With the successful docking of its Tiangong space module and the Shenzhou-8 space craft this week – the so-called “Space Kiss” – China has shown the world that it is ready to take over the driver’s seat in the international space race that, until now, had been dominated by the U.S. and Russia. Next year, China plans to have a manned docking process in place. By 2020, China plans to have a fully-operational manned space station in orbit. By 2030, China’s plans are even grander – not just to fly a manned mission to the moon, but to have a lunar base on the moon as well. As China puts more spacecraft into orbit and prepares its manned space station to replace the aging International Space Station – the big question is whether the Chinese “Space Kiss” will draw the U.S. and China closer together – or push them further apart.

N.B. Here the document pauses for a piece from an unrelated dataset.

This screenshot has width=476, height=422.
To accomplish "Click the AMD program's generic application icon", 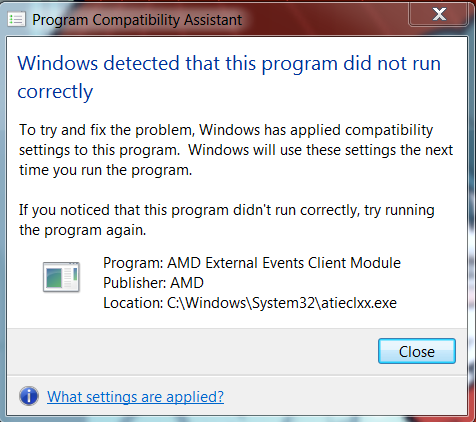I will (61, 277).
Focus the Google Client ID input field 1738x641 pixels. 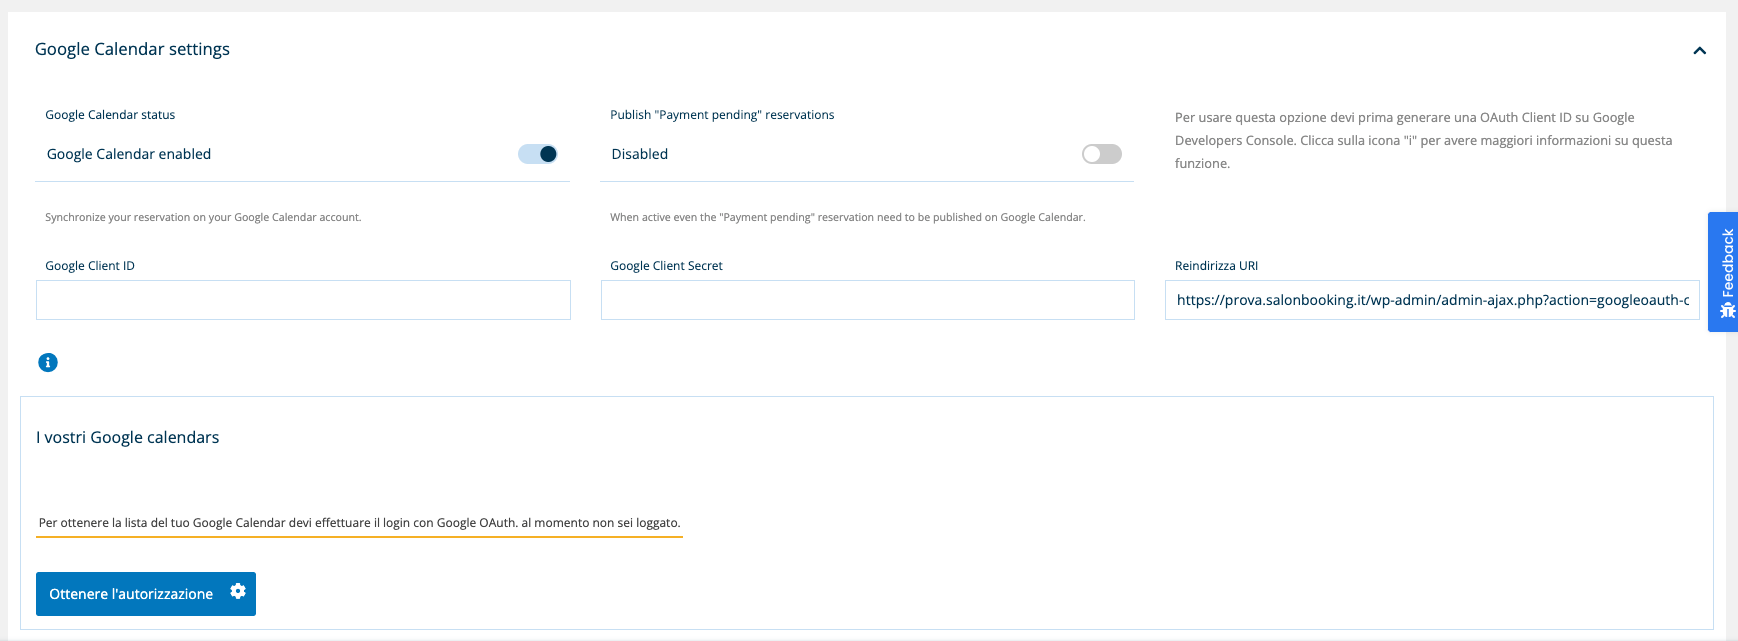click(x=303, y=300)
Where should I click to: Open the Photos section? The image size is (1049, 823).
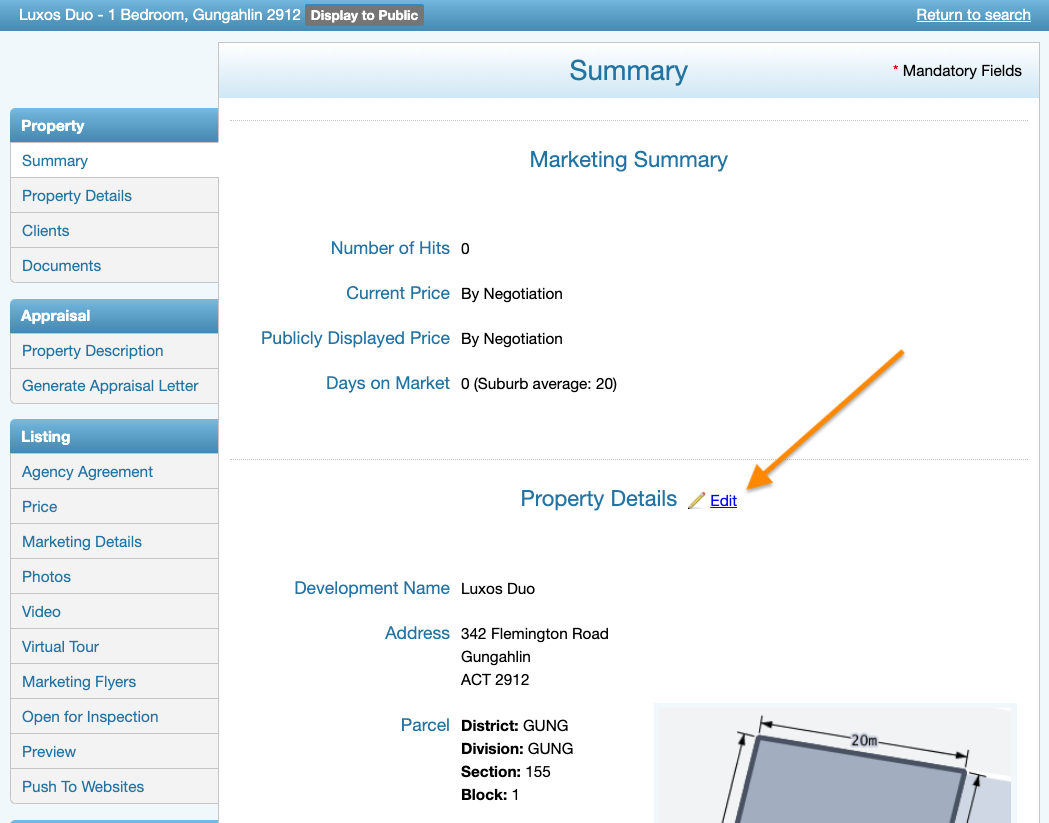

For nearly the past 25 years, the U.S. and China have had a frosty relationship when it comes to the exploration of outer space. Not only does the U.S. ban the commercial transfer of aerospace technology to the Chinese – it has also effectively barred Chinese scientists from taking part in any U.S.-led space conferences. China is also one of 16 nations banned from setting foot in the International Space Station, giving even greater impetus to the Chinese efforts to create a “Made in China” solution for the manned exploration of outer space.

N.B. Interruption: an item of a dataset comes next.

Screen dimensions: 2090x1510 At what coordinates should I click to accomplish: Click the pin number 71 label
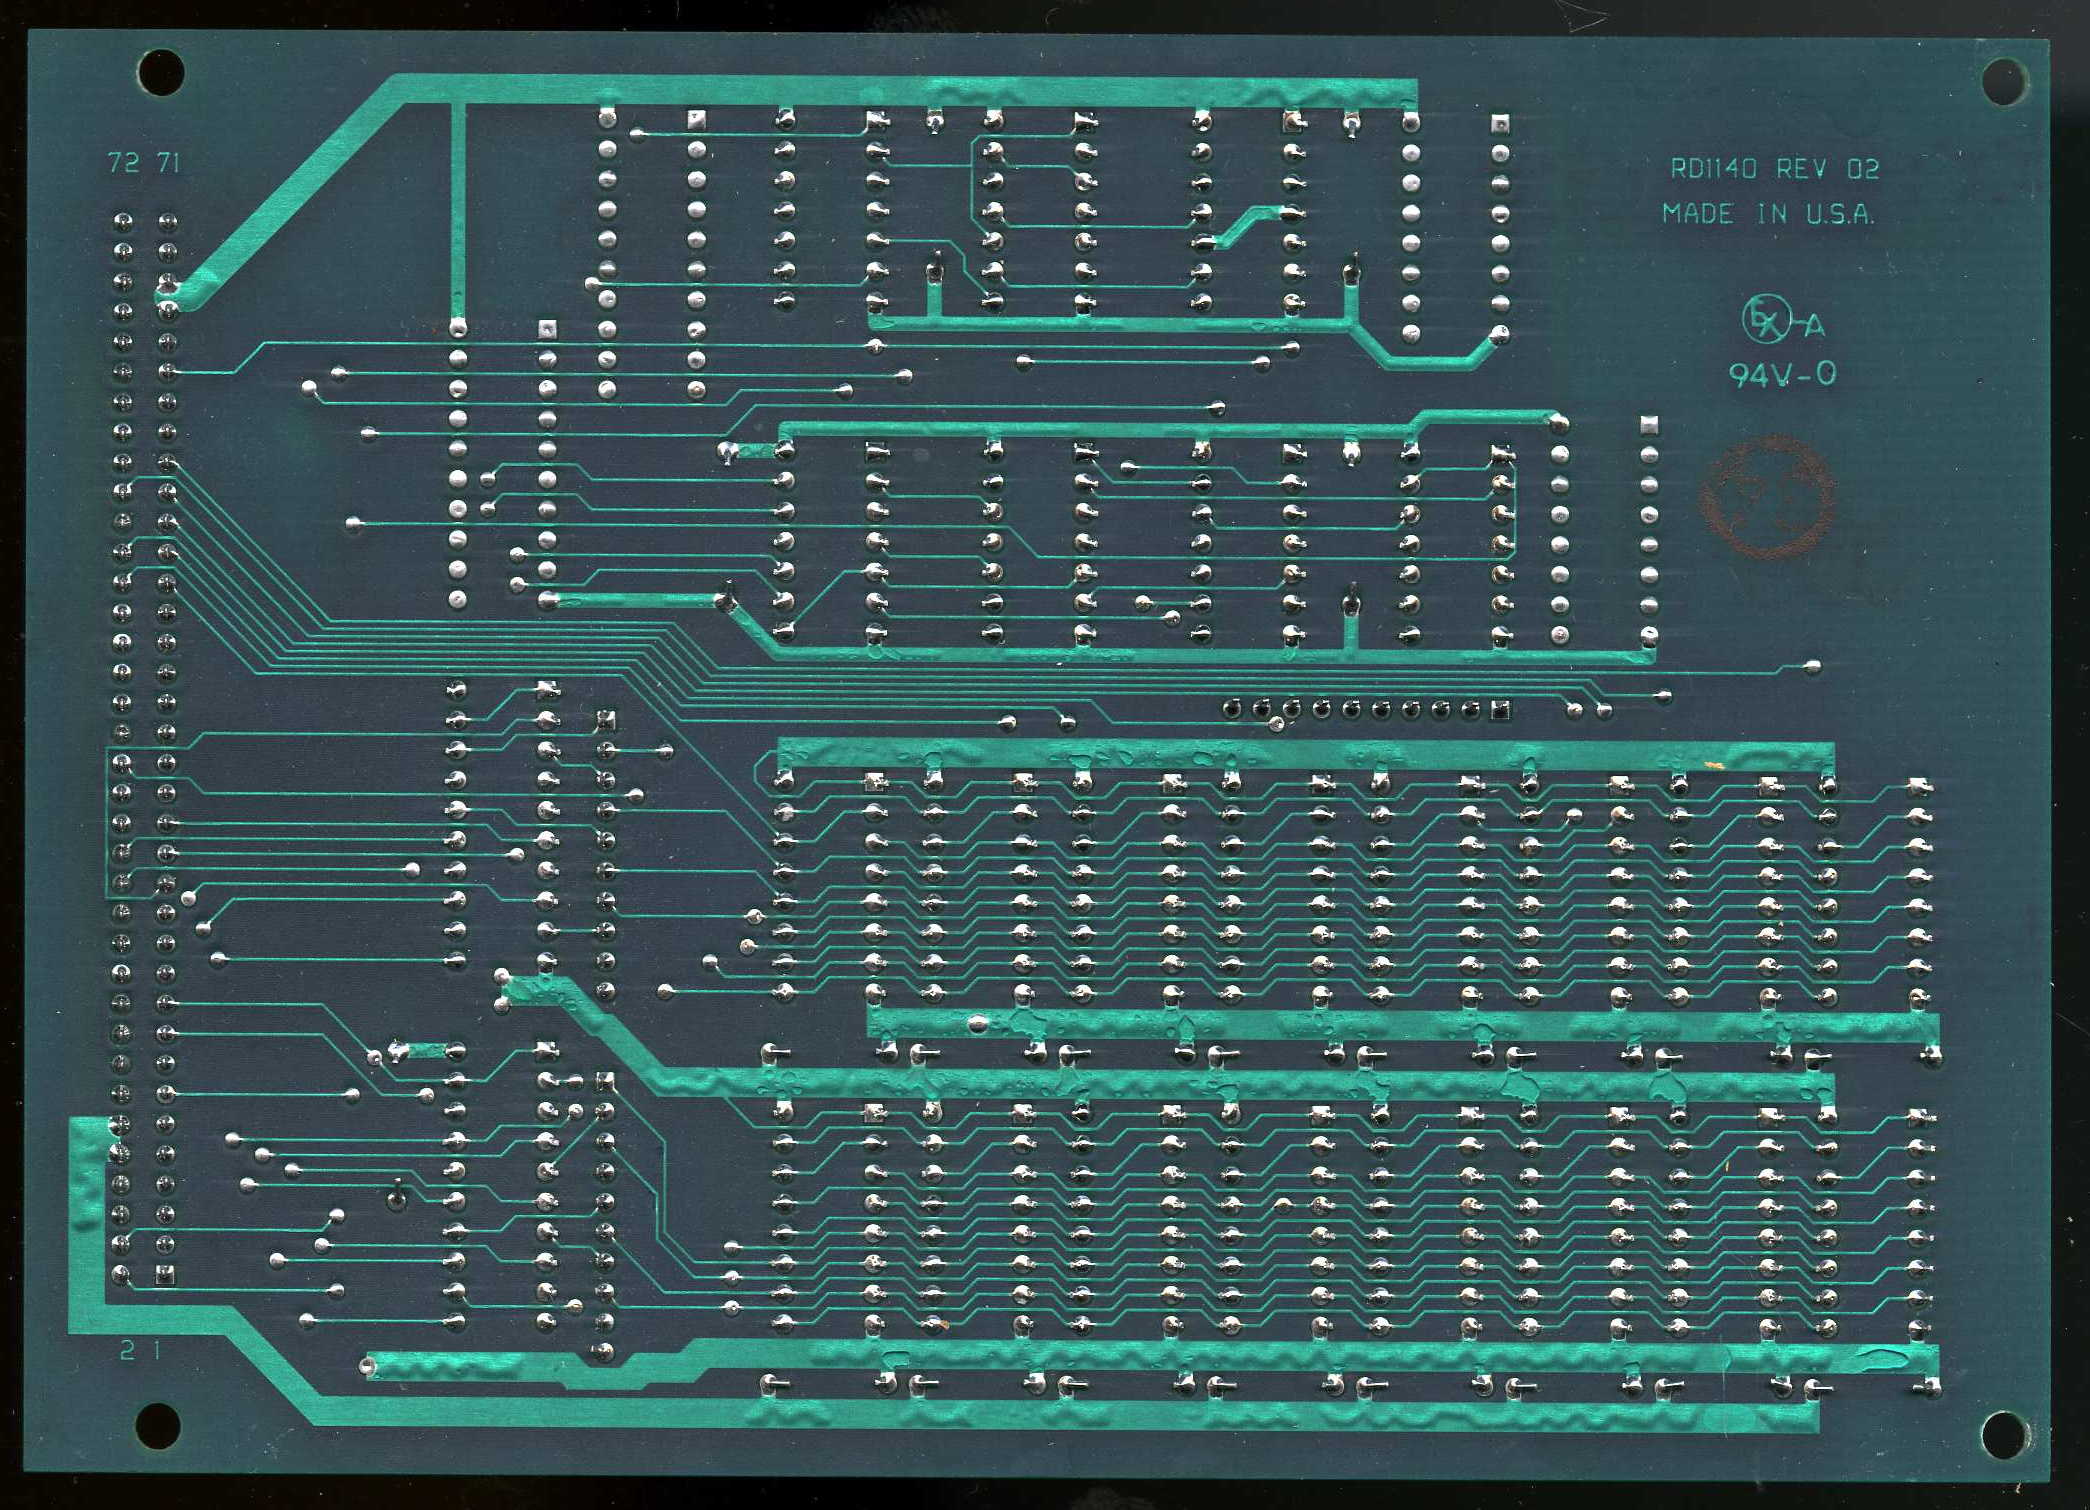click(x=168, y=163)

After the “Space Kiss,” however, there has been speculation about a possible partnership between the China and the U.S. for an exploratory mission to Mars. To make that a reality, however, the U.S. Congress needs to pull down the walls preventing the cooperation between the two nations. In short, astronauts and taikonauts need to be able to work hand-in-hand in outer space.

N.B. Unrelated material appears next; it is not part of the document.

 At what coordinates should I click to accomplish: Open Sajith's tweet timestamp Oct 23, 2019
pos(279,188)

The wild card in all this, of course, is why China is so interested in space in the first place. People outside the NASA establishment like to point out that “space is expensive to enter” and “hard to sustain assets in.” Not only only that, but military experts point out that any assets in outer space are sitting targets, due to their predictable orbits. Taking an optimistic view of things, people point to the Chinese psychological need to create a myth great enough to sustain the Communist Party, in the same way that former Soviet Union attempted to use Sputnik to prove the superiority of its social and economic model to its own people. Taking a darker view, of course, China’s space plans are part of a stealthy militarization of space that could end of threatening nations such as the U.S. China’s space program, indeed, is coordinated by the nation’s military, and even basic operations like a space docking rendezvous typically bear all the signs of a militaristic adventure. There are understandably concern in the Pentagon about China’s military plans for the future: Do they include outer space?
Should America be as concerned about the Chinese “Space Kiss” as when the Soviet Union launched its Sputnik satellite in 1957? Whether it’s federal budgetary pressures at home or the simple fatigue about hearing about the “Rise of China” one more time, there simply doesn’t appear to be any urgency in America right now to go back to space. Now that NASA has essentially passed the baton for space exploration to the private sector, Virgin Galactic’s quixotic plan to build a space port in the middle of the New Mexico desert is suddenly one of the best options out there for getting U.S. manned space exploration moving again. Maybe, just maybe, the “Space Kiss” celebrated throughout China (and broadcast live on national TV) will fire up America’s best and brightest entrepreneurs to rekindle the passion we once had for manned space exploration.